WASHINGTON – Rallying in from of the shuttered World War II Memorial once again, leaders from veterans and active-duty military organizations Tuesday said the partial government shutdown is hurting people who have served the country and their families.
The Military Coalition, which represents 33 veterans and service member groups like the American Legion, called on lawmakers to come up with a budget solution. Speakers said that without a defense appropriations bill, current military operations are at risk, veterans face losing benefits, active-duty personnel going overseas are not getting housing allowances, and training for deployments and for the reserves have been canceled.
“They are being overlooked,” said retired Maj. Gen. Andrew Davis, executive director of the Reserve Officers Association of the U.S., making reservists “feel like second-class warriors. This federal government shutdown proves to them that they are actually right.”
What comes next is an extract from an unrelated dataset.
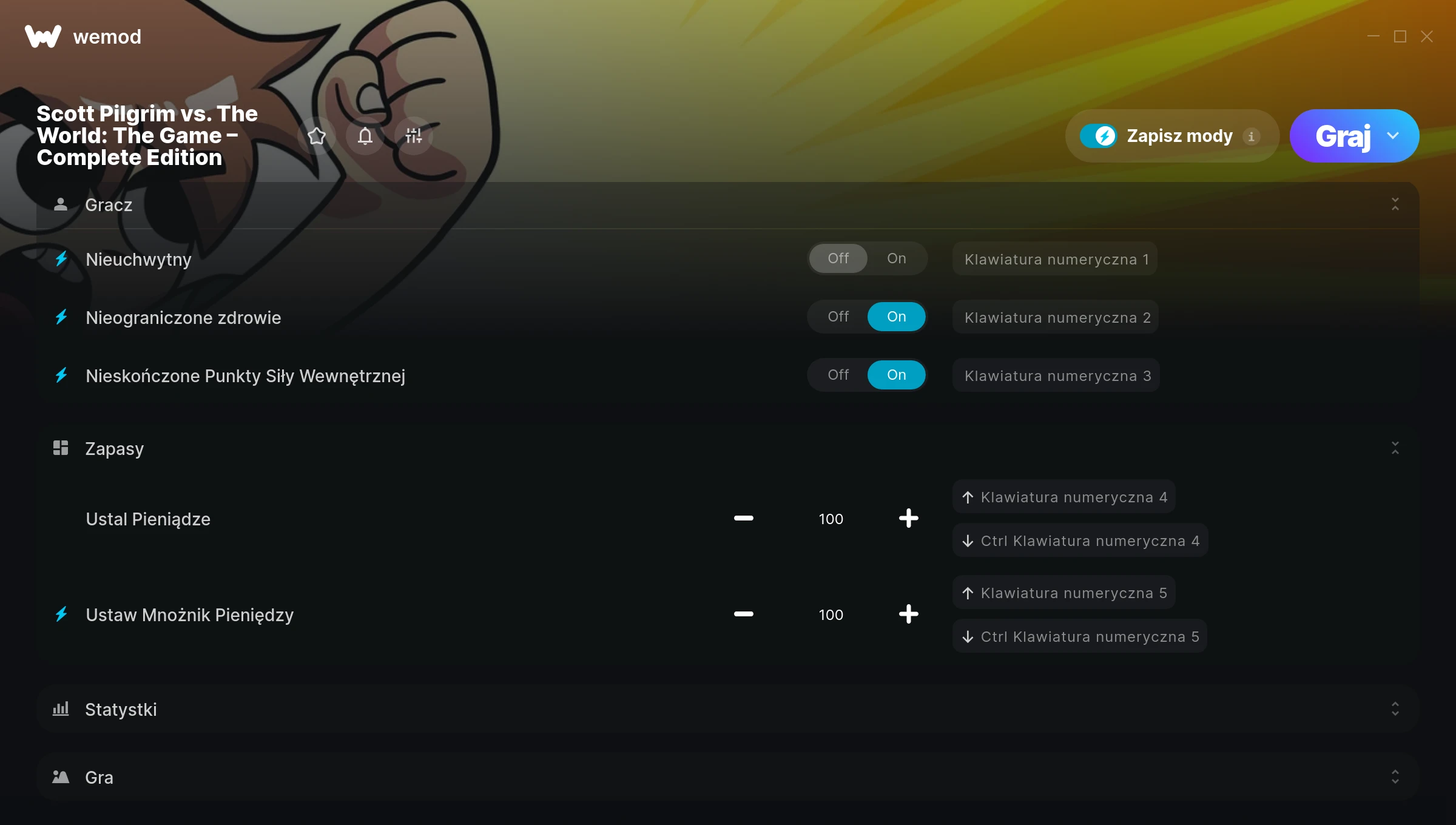Turn off Nieograniczone zdrowie
This screenshot has width=1456, height=825.
[838, 317]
Davis said the cancellation of weekend training for reserves hits soldiers’ pocketbooks. They are “not able to make up lost training time and income, unlike furloughed workers,” Davis said.
“It’s time to end the government shutdown now,” he said.
Retired 1st Lt. William Garcia anticipates losing disability benefits next week if the shutdown continues. In addition, funding for his vocational rehabilitation has been cut, he said.
Garcia now works for the Internal Revenue Service and said he took a hit from sequester cuts, losing thousands from his paycheck. Now with the shutdown, he is furloughed.
“There is no money coming in,” Garcia said. The Disabled American Veterans and Veterans of Foreign Wars are helping, but, Garcia said, “it’s not enough. It’s not what was there before.”
Garcia was injured during training for a deployment to Iraq in 2006. He suffers from post-traumatic stress disorder.
“It just got better when I was getting work… and now they took it away from me and the stress is just enormous.”
Retired Spc. Matt McDonald worries that a gap in veteran benefits to those wounded in combat will “put a lot of people out.”
“It’s not that we’re just slackers living off the government,” McDonald said. “It was the last [place] I ever thought that I’d be… When I got 30 percent (of his pay as a disability benefit) when I came home, I felt guilty.”